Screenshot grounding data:
========================

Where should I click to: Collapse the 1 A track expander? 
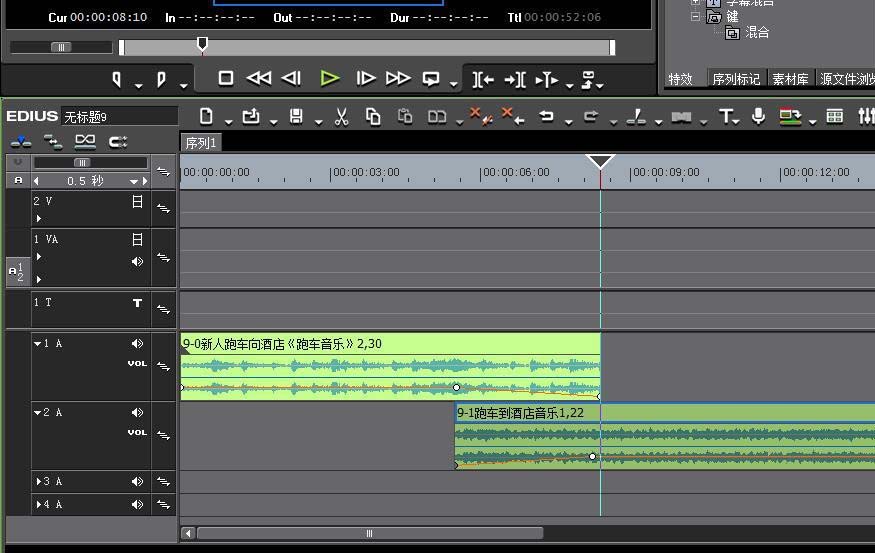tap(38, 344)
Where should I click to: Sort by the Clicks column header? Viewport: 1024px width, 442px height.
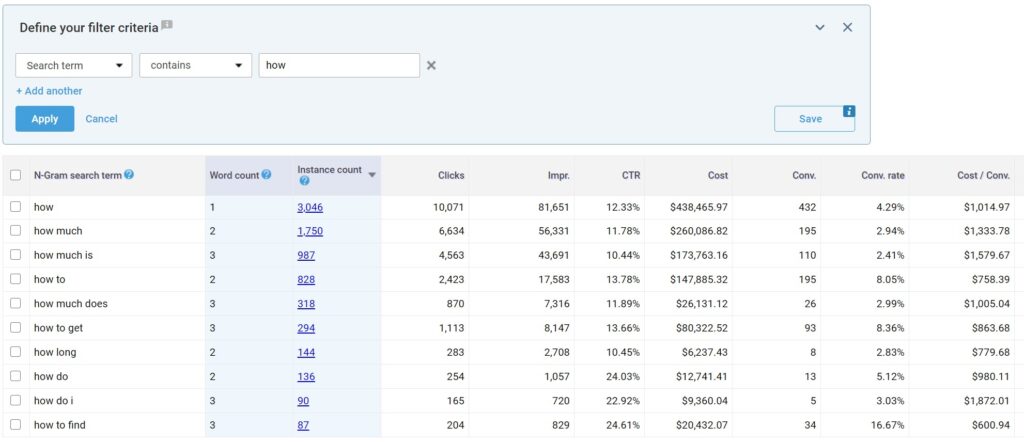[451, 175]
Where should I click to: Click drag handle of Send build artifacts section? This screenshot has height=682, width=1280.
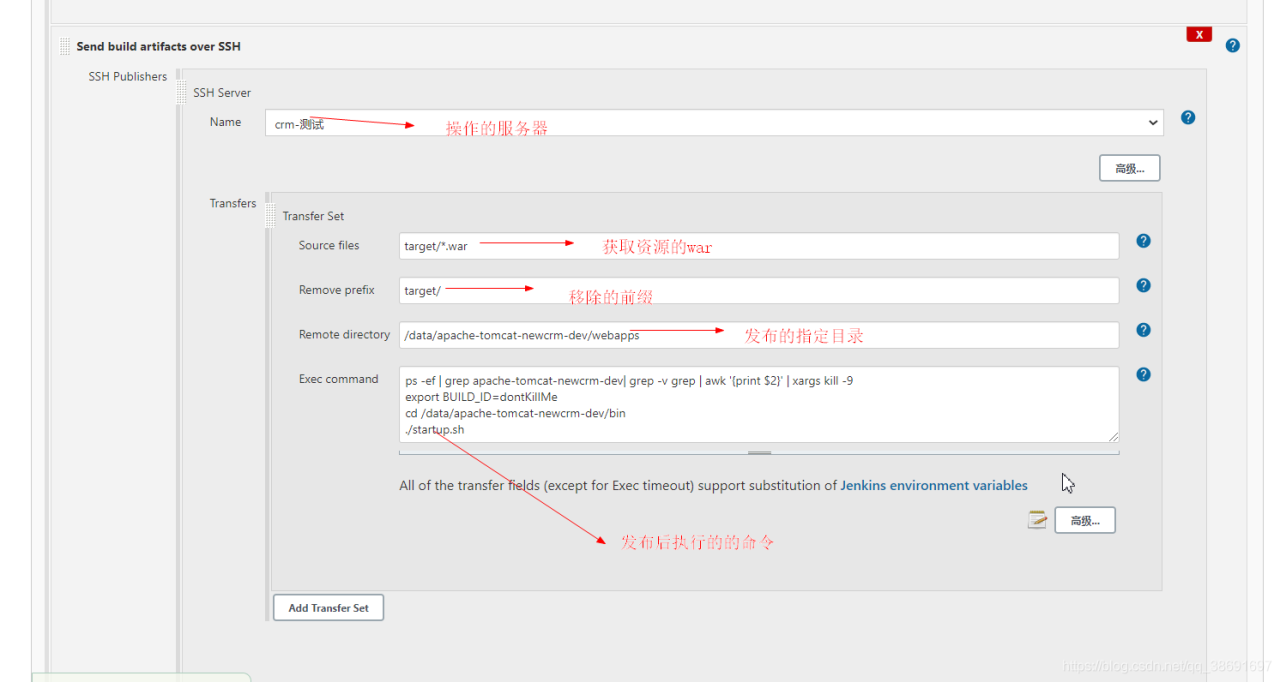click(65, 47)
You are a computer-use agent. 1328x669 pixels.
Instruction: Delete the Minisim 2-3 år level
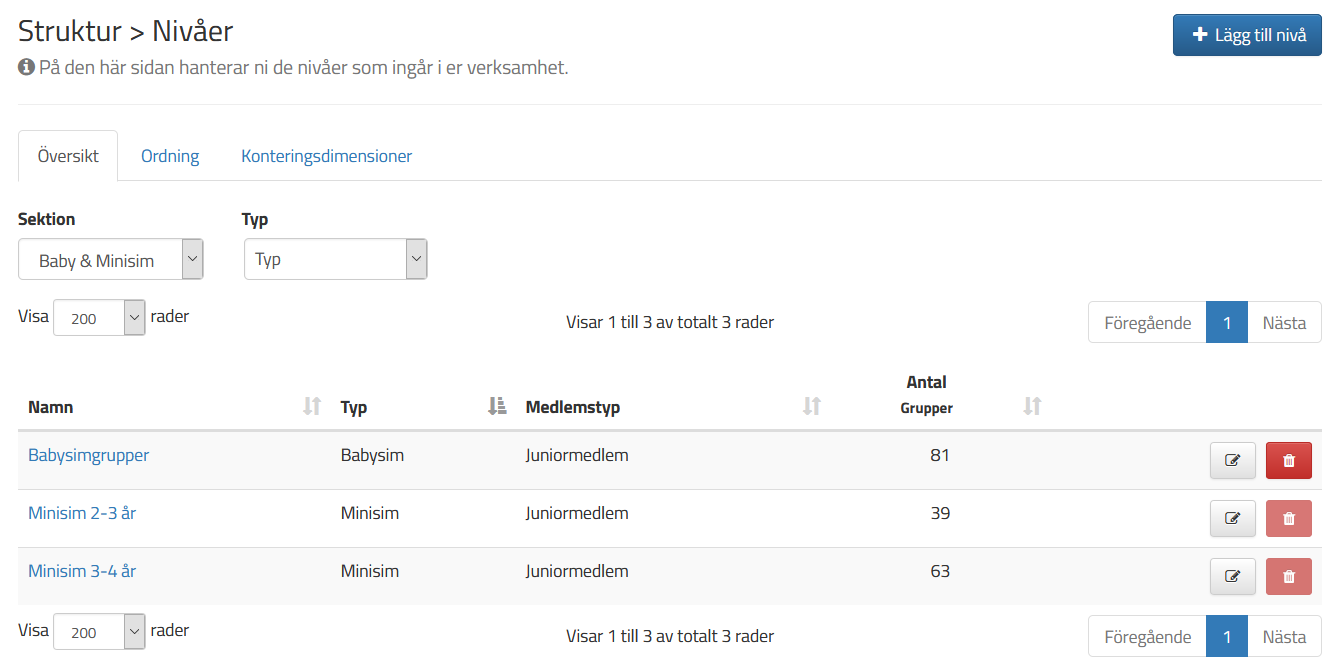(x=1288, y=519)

========================

* _ACTIVITY_: Copy every line above exactly; images stay out.

* _PROBLEM SOLUTION_:
Where should I click to: Collapse the 1 A track expander? 
tap(38, 344)
Where should I click to: Sort by the Clicks column header? Viewport: 1024px width, 442px height.
[451, 175]
Where should I click to: Click drag handle of Send build artifacts section? This screenshot has height=682, width=1280.
click(65, 47)
You are a computer-use agent. 1328x669 pixels.
Instruction: Delete the Minisim 2-3 år level
(x=1288, y=519)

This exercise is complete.